Independent insurance agents can help their senior customers with this dilemma with a very straightforward insurance vehicle: an immediate life annuity. Assuming that a retired couple, both age 70, has a total amount of $500,000 and they are worried that their returns on their conservative accounts – CDs, government bonds and other investments- are yielding only 4% ($20,000) and that their total Social Security benefits are $36,000 annually. They have also paid off their house which is now worth about $250,000. Their parents lived into their late 80s and, as a result, the couple is concerned about withdrawing their principal to meet their target of $60,000 annually. They are very risk-adverse given the financial crisis.

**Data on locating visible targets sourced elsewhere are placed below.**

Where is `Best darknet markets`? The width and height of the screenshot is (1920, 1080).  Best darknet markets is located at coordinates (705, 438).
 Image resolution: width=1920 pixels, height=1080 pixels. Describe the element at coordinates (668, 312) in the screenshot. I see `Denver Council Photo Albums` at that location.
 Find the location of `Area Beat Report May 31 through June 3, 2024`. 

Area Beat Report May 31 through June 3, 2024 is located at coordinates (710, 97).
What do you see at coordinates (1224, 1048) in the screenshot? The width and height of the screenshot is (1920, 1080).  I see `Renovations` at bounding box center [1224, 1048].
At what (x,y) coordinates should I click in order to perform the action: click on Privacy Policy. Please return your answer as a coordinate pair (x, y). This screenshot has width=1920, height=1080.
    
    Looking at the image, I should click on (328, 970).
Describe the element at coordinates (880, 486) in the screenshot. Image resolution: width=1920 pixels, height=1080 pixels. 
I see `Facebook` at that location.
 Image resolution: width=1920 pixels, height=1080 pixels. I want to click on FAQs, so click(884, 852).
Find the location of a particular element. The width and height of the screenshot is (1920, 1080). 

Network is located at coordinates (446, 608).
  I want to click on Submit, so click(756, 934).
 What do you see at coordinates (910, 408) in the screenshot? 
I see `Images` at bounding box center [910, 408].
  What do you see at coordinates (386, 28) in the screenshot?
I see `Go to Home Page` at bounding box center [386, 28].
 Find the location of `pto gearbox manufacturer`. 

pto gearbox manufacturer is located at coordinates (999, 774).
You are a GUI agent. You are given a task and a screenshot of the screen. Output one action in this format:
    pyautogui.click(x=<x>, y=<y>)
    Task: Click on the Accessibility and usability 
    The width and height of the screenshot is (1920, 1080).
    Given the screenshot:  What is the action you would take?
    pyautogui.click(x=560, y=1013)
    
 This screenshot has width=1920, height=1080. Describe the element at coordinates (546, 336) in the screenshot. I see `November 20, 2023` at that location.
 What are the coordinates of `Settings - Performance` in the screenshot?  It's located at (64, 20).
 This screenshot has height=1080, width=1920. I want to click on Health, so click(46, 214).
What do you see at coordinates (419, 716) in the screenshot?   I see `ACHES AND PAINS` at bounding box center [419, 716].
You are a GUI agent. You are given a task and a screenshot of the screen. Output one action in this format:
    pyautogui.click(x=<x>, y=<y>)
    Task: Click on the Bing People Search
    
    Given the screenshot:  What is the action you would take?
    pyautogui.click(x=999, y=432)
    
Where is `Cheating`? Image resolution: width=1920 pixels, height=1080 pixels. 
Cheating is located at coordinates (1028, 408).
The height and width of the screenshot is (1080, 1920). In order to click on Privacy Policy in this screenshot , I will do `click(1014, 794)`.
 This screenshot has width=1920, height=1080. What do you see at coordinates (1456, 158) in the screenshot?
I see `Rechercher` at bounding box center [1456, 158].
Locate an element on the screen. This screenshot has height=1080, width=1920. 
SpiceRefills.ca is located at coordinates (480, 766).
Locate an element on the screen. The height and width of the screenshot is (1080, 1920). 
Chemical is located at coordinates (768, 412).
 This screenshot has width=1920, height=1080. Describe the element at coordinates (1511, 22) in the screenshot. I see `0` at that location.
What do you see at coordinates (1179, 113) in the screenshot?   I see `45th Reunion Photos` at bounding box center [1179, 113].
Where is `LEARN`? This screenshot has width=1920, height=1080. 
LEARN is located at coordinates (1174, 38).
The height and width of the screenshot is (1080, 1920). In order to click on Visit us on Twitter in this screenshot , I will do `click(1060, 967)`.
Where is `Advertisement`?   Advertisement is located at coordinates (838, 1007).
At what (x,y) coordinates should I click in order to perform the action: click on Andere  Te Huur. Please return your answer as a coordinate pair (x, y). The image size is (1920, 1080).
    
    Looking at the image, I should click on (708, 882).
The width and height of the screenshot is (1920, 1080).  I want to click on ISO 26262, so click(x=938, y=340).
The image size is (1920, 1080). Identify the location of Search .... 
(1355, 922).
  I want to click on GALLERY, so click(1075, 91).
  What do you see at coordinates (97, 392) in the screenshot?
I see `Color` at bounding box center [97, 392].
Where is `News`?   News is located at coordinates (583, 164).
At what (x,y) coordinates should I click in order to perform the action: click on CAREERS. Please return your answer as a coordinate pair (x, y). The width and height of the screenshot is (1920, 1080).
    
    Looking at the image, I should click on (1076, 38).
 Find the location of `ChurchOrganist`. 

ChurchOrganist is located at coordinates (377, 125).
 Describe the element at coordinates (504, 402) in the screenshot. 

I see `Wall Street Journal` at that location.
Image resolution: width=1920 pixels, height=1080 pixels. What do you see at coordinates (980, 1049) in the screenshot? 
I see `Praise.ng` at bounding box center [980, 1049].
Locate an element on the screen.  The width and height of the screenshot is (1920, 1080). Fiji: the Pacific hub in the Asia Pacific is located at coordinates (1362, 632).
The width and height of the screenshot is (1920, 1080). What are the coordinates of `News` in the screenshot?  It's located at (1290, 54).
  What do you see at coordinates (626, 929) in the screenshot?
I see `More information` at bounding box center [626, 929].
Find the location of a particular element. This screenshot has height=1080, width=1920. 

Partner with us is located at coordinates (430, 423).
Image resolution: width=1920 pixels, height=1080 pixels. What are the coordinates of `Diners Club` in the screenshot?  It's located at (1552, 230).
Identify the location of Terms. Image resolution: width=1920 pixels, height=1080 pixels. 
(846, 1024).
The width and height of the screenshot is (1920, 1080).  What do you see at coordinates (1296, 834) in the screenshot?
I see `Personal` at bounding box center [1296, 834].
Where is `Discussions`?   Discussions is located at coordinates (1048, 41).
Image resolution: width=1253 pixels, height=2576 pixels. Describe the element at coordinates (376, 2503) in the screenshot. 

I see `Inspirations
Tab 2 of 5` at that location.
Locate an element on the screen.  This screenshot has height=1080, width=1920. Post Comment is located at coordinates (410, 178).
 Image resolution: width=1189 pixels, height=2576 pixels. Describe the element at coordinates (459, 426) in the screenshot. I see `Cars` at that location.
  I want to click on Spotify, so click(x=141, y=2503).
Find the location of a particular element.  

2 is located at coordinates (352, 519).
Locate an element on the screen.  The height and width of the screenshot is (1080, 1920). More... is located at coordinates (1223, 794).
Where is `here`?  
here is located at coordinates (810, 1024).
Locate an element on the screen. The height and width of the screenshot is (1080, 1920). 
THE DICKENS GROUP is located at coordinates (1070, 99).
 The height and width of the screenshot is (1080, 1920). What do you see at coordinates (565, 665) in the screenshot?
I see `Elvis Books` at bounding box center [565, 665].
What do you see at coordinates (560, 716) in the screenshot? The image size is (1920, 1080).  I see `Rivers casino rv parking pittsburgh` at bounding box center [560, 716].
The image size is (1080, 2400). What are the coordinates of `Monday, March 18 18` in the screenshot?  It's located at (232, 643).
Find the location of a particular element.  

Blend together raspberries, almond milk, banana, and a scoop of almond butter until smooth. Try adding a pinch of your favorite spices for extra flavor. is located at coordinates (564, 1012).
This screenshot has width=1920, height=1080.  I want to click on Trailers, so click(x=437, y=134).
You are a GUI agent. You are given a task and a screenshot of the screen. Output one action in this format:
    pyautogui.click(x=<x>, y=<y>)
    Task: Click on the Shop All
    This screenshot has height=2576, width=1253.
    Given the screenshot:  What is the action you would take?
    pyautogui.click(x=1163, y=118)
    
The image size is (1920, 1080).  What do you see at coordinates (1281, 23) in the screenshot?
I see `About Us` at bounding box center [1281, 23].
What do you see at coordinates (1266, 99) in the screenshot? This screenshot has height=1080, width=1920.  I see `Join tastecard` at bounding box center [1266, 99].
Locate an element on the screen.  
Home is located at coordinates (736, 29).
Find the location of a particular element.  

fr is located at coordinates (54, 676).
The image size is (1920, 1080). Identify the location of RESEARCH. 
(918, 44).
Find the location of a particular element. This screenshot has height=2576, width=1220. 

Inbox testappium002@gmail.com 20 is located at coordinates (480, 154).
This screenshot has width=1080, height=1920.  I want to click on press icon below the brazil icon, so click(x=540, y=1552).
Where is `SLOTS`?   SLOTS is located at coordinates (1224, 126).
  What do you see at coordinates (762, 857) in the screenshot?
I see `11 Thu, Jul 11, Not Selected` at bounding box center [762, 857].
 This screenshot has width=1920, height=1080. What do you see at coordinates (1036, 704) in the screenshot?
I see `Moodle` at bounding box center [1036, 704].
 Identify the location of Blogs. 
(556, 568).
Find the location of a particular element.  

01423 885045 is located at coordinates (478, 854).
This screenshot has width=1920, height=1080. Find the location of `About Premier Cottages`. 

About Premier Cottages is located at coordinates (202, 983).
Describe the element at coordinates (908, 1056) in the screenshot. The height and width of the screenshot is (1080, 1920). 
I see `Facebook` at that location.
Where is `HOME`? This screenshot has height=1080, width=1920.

One simple strategy is to have each retiree purchase an immediate annuity with $100,000. At their current ages, they can receive $9,750 annually for the husband and $9,250 annually for the wife for a total annual income of $19,000. Assuming they will receive 4% earnings on their remaining $300,000 balance ($12,000) and taking into account their Social Security benefits, this solution will yield $36,000 for a total annual income of $67,000 with very little risk. Their biggest risk is inflation, but Social Security has an inflation component based on CPI, so they can save the excess payment of $7,000 and that balance will also help to mitigate the impact of inflation down the road. Alternatively, they could have purchased an inflation adjusted annuity but with a lower annual payment. The couple can also put some of the remaining $300,000 from their IRA into TIPS (treasury inflation-protected securities).

Lastly, in the event that the husband dies within five years, the widow’s Social Security benefits might reduce to $24,000 annually (the husband’s monthly benefit was $2,000 a month and her Social Security payments will drop off) and she’ll lose his $9,750 life annuity. Fortunately, she can consider taking out a reverse mortgage if needed to make up for the loss of her husband’s life annuity, so she will not experience a decline in her standard of living.
 
The independent agent who assisted them in meeting their needs would receive a commission in the $4,000 - $6,000 range (2% - 3%). The biggest threat to this scenario is if the husband needed long-term care (LTC) for several years. In that case, the $300,000 balance could be mostly depleted. Fortunately, the independent agent had made them aware of this exposure years ago and they had purchased LTC insurance so they did not have that financial concern.
 
Agents should not sit on the sidelines when it comes to helping their customers deal with retirement concerns. Annuities, LTC insurance, Medicare Supplements and permanent life insurance are all needed products in bringing peace of mind.